WCF 4.0's analog to WCF REST Starter Kit's RequestInterceptor?

Question

Does WCF 4.0 have an analog class/module/whatever to WCF REST Starter Kit's RequestInterceptor?

Answer 1

There isn't anything which maps 1-1 to it, but you can use an IDispatchMessageInspector from WCF core to implement most of the scenarios for which the RequestInspector would do. The post at http://blogs.msdn.com/b/carlosfigueira/archive/2011/04/19/wcf-extensibility-message-inspectors.aspx has some detailed information about the message inspectors.

Answer 2

I'm back with an update.

I happen to value simplicity in code and after successfully solving this issue, I can't say I prefer it any more than the Query String method. Dropping a single call into each service endpoint that calls an AuthN method alongside the AuthZ method seems easier than some might believe.

Anyway, enough of the opinions...on to the solution.

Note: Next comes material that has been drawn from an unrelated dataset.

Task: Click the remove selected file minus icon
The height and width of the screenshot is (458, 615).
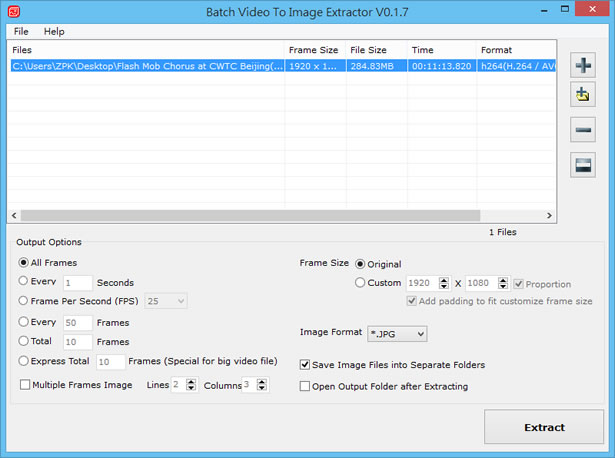Action: (583, 131)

The solution is right under our eyes on Stackoverflow at this link but not well described in our context...so I will give credit to "user634119" for the sample code found here: Headers in OperationContext

First, we need to add a serviceBehavior to our web.config file:

<behaviors>
  <serviceBehaviors>
    <behavior>
      <serviceAuthenticationManager serviceAuthenticationManagerType="WCF.BasicAuthorization, WCF"></serviceAuthenticationManager>
      <serviceAuthorization impersonateCallerForAllOperations="false" principalPermissionMode="Custom" serviceAuthorizationManagerType="WCF.BasicAuthentication, WCF">
      </serviceAuthorization>
    </behavior>
  </serviceBehaviors>
</behaviors>

Next make a class (called BasicAuthorization as referenced in the serviceBehaviors block above):

//Authorize the call against the URI resource being requested...
public class BasicAuthorization : ServiceAuthorizationManager
{
    public override bool CheckAccess(OperationContext operationContext, 
    ref Message message)
    {
        //some code
    }
}

Next make an Authentication class:

// Authenticate the header signature as described in my previous post
public class BasicAuthentication : ServiceAuthenticationManager
{
    public override ReadOnlyCollection<IAuthorizationPolicy> Authenticate(
        ReadOnlyCollection<IAuthorizationPolicy> authPolicy, Uri listenUri, 
        ref Message message)
    {
        //some code
    }
}

In the Authenticate method, use HttpRequestMessageProperty to pull the request header details out and perform the same 3 steps described in my first reply.

Answer 3

Eduardo, you asked: @carlosfigueira: Can I use it to implement an authentication subsystem?

I am working on that same issue and have at least one solution (described below) for you and an upcoming Authorization Header-based one (which I beleive is the one you are thinking of "intercepting").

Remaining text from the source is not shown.